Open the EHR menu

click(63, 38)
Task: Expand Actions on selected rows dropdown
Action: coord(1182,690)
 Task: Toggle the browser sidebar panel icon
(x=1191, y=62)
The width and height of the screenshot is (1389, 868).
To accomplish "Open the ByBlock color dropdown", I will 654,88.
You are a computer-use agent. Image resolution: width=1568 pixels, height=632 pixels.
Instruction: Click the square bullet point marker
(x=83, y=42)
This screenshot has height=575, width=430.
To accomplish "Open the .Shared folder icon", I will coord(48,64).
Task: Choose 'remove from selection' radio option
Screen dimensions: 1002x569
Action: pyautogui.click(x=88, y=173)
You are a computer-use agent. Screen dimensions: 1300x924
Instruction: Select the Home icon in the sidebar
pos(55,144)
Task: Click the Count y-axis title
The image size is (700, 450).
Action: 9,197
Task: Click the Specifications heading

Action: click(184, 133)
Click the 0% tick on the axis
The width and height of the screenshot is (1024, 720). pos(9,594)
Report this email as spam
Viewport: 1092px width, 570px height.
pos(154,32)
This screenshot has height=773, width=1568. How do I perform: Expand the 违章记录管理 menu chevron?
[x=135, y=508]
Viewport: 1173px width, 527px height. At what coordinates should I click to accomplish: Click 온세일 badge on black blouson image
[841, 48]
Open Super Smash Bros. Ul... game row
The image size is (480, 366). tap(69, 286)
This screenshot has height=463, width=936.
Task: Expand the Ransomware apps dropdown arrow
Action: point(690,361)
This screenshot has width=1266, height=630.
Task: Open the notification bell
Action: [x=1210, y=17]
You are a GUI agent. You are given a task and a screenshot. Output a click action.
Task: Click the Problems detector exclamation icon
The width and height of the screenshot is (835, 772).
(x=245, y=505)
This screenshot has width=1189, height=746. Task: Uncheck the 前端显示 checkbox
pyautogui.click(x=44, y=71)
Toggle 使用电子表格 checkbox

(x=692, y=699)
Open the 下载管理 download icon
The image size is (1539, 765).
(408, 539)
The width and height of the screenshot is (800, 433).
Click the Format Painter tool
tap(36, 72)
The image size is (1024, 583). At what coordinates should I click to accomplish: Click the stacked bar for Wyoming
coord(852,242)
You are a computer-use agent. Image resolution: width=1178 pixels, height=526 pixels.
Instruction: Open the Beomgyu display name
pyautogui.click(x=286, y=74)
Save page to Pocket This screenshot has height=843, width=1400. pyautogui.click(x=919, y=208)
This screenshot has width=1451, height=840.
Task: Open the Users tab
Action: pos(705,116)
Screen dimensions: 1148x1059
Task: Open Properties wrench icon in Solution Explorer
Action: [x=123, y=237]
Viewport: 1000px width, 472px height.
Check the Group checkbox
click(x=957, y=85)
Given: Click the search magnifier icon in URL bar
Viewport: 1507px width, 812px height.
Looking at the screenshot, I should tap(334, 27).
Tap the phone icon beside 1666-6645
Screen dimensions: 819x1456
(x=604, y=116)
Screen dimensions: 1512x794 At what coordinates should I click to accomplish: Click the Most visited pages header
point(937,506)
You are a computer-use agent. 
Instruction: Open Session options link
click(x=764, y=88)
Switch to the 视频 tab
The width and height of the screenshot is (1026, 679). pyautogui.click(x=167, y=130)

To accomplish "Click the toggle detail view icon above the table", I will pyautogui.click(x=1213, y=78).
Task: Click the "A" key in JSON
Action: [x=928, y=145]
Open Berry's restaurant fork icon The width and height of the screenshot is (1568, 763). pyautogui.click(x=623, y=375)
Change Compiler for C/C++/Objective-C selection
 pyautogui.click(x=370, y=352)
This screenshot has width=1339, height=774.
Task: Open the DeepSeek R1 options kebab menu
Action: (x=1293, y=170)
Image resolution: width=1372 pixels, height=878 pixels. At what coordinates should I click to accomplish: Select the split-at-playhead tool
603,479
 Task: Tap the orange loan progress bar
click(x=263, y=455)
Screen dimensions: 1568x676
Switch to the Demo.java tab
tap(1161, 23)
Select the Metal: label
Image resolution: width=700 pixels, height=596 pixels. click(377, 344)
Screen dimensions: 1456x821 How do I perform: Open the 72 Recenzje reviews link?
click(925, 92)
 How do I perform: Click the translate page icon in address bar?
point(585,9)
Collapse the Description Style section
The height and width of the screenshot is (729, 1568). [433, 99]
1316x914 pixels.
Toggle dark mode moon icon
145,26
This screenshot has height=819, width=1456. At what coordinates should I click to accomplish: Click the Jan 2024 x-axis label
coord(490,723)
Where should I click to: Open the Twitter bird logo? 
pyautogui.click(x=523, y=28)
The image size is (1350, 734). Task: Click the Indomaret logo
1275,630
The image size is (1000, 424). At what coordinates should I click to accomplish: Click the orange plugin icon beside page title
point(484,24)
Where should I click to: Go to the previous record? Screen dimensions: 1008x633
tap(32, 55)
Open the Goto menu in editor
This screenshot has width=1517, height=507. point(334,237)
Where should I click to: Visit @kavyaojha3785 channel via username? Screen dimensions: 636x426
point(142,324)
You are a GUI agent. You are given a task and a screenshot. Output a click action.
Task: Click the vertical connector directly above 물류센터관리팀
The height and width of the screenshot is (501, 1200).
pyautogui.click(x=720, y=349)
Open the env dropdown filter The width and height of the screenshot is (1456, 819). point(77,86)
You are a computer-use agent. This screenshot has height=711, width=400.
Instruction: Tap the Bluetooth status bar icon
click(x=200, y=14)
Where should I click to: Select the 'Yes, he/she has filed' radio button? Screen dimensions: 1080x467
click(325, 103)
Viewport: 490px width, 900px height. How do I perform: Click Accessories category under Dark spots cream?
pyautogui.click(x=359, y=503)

::::

**Your task:**
Write out all of these items again, switching every "computer-use agent" to "desktop agent" and leaving everything else as it is.

**Result:**
Open the EHR menu

click(63, 38)
Task: Expand Actions on selected rows dropdown
Action: coord(1182,690)
 Task: Toggle the browser sidebar panel icon
(x=1191, y=62)
The width and height of the screenshot is (1389, 868).
To accomplish "Open the ByBlock color dropdown", I will 654,88.
You are a desktop agent. Image resolution: width=1568 pixels, height=632 pixels.
Instruction: Click the square bullet point marker
(x=83, y=42)
This screenshot has height=575, width=430.
To accomplish "Open the .Shared folder icon", I will coord(48,64).
Task: Choose 'remove from selection' radio option
Screen dimensions: 1002x569
Action: pyautogui.click(x=88, y=173)
You are a desktop agent. Screen dimensions: 1300x924
Instruction: Select the Home icon in the sidebar
pos(55,144)
Task: Click the Count y-axis title
The image size is (700, 450).
Action: 9,197
Task: Click the Specifications heading

Action: click(184, 133)
Click the 0% tick on the axis
The width and height of the screenshot is (1024, 720). pos(9,594)
Report this email as spam
Viewport: 1092px width, 570px height.
pos(154,32)
This screenshot has height=773, width=1568. How do I perform: Expand the 违章记录管理 menu chevron?
[x=135, y=508]
Viewport: 1173px width, 527px height. At what coordinates should I click to accomplish: Click 온세일 badge on black blouson image
[841, 48]
Open Super Smash Bros. Ul... game row
The image size is (480, 366). tap(69, 286)
This screenshot has height=463, width=936.
Task: Expand the Ransomware apps dropdown arrow
Action: point(690,361)
This screenshot has width=1266, height=630.
Task: Open the notification bell
Action: [x=1210, y=17]
You are a GUI agent. You are given a task and a screenshot. Output a click action.
Task: Click the Problems detector exclamation icon
The width and height of the screenshot is (835, 772).
(x=245, y=505)
This screenshot has width=1189, height=746. Task: Uncheck the 前端显示 checkbox
pyautogui.click(x=44, y=71)
Toggle 使用电子表格 checkbox

(x=692, y=699)
Open the 下载管理 download icon
The image size is (1539, 765).
(408, 539)
The width and height of the screenshot is (800, 433).
Click the Format Painter tool
tap(36, 72)
The image size is (1024, 583). At what coordinates should I click to accomplish: Click the stacked bar for Wyoming
coord(852,242)
You are a desktop agent. Image resolution: width=1178 pixels, height=526 pixels.
Instruction: Open the Beomgyu display name
pyautogui.click(x=286, y=74)
Save page to Pocket This screenshot has height=843, width=1400. pyautogui.click(x=919, y=208)
This screenshot has width=1451, height=840.
Task: Open the Users tab
Action: pos(705,116)
Screen dimensions: 1148x1059
Task: Open Properties wrench icon in Solution Explorer
Action: [x=123, y=237]
Viewport: 1000px width, 472px height.
Check the Group checkbox
click(x=957, y=85)
Given: Click the search magnifier icon in URL bar
Viewport: 1507px width, 812px height.
Looking at the screenshot, I should tap(334, 27).
Tap the phone icon beside 1666-6645
Screen dimensions: 819x1456
(x=604, y=116)
Screen dimensions: 1512x794 At what coordinates should I click to accomplish: Click the Most visited pages header
point(937,506)
You are a desktop agent. 
Instruction: Open Session options link
click(x=764, y=88)
Switch to the 视频 tab
The width and height of the screenshot is (1026, 679). pyautogui.click(x=167, y=130)

To accomplish "Click the toggle detail view icon above the table", I will pyautogui.click(x=1213, y=78).
Task: Click the "A" key in JSON
Action: [x=928, y=145]
Open Berry's restaurant fork icon The width and height of the screenshot is (1568, 763). pyautogui.click(x=623, y=375)
Change Compiler for C/C++/Objective-C selection
 pyautogui.click(x=370, y=352)
This screenshot has width=1339, height=774.
Task: Open the DeepSeek R1 options kebab menu
Action: (x=1293, y=170)
Image resolution: width=1372 pixels, height=878 pixels. At what coordinates should I click to accomplish: Select the split-at-playhead tool
603,479
 Task: Tap the orange loan progress bar
click(x=263, y=455)
Screen dimensions: 1568x676
Switch to the Demo.java tab
tap(1161, 23)
Select the Metal: label
Image resolution: width=700 pixels, height=596 pixels. click(377, 344)
Screen dimensions: 1456x821 How do I perform: Open the 72 Recenzje reviews link?
click(925, 92)
 How do I perform: Click the translate page icon in address bar?
point(585,9)
Collapse the Description Style section
The height and width of the screenshot is (729, 1568). [433, 99]
1316x914 pixels.
Toggle dark mode moon icon
145,26
This screenshot has height=819, width=1456. At what coordinates should I click to accomplish: Click the Jan 2024 x-axis label
coord(490,723)
Where should I click to: Open the Twitter bird logo? 
pyautogui.click(x=523, y=28)
The image size is (1350, 734). Task: Click the Indomaret logo
1275,630
The image size is (1000, 424). At what coordinates should I click to accomplish: Click the orange plugin icon beside page title
point(484,24)
Where should I click to: Go to the previous record? Screen dimensions: 1008x633
tap(32, 55)
Open the Goto menu in editor
This screenshot has width=1517, height=507. point(334,237)
Where should I click to: Visit @kavyaojha3785 channel via username? Screen dimensions: 636x426
point(142,324)
You are a GUI agent. You are given a task and a screenshot. Output a click action.
Task: Click the vertical connector directly above 물류센터관리팀
The height and width of the screenshot is (501, 1200).
pyautogui.click(x=720, y=349)
Open the env dropdown filter The width and height of the screenshot is (1456, 819). point(77,86)
You are a desktop agent. This screenshot has height=711, width=400.
Instruction: Tap the Bluetooth status bar icon
click(x=200, y=14)
Where should I click to: Select the 'Yes, he/she has filed' radio button? Screen dimensions: 1080x467
click(325, 103)
Viewport: 490px width, 900px height. How do I perform: Click Accessories category under Dark spots cream?
pyautogui.click(x=359, y=503)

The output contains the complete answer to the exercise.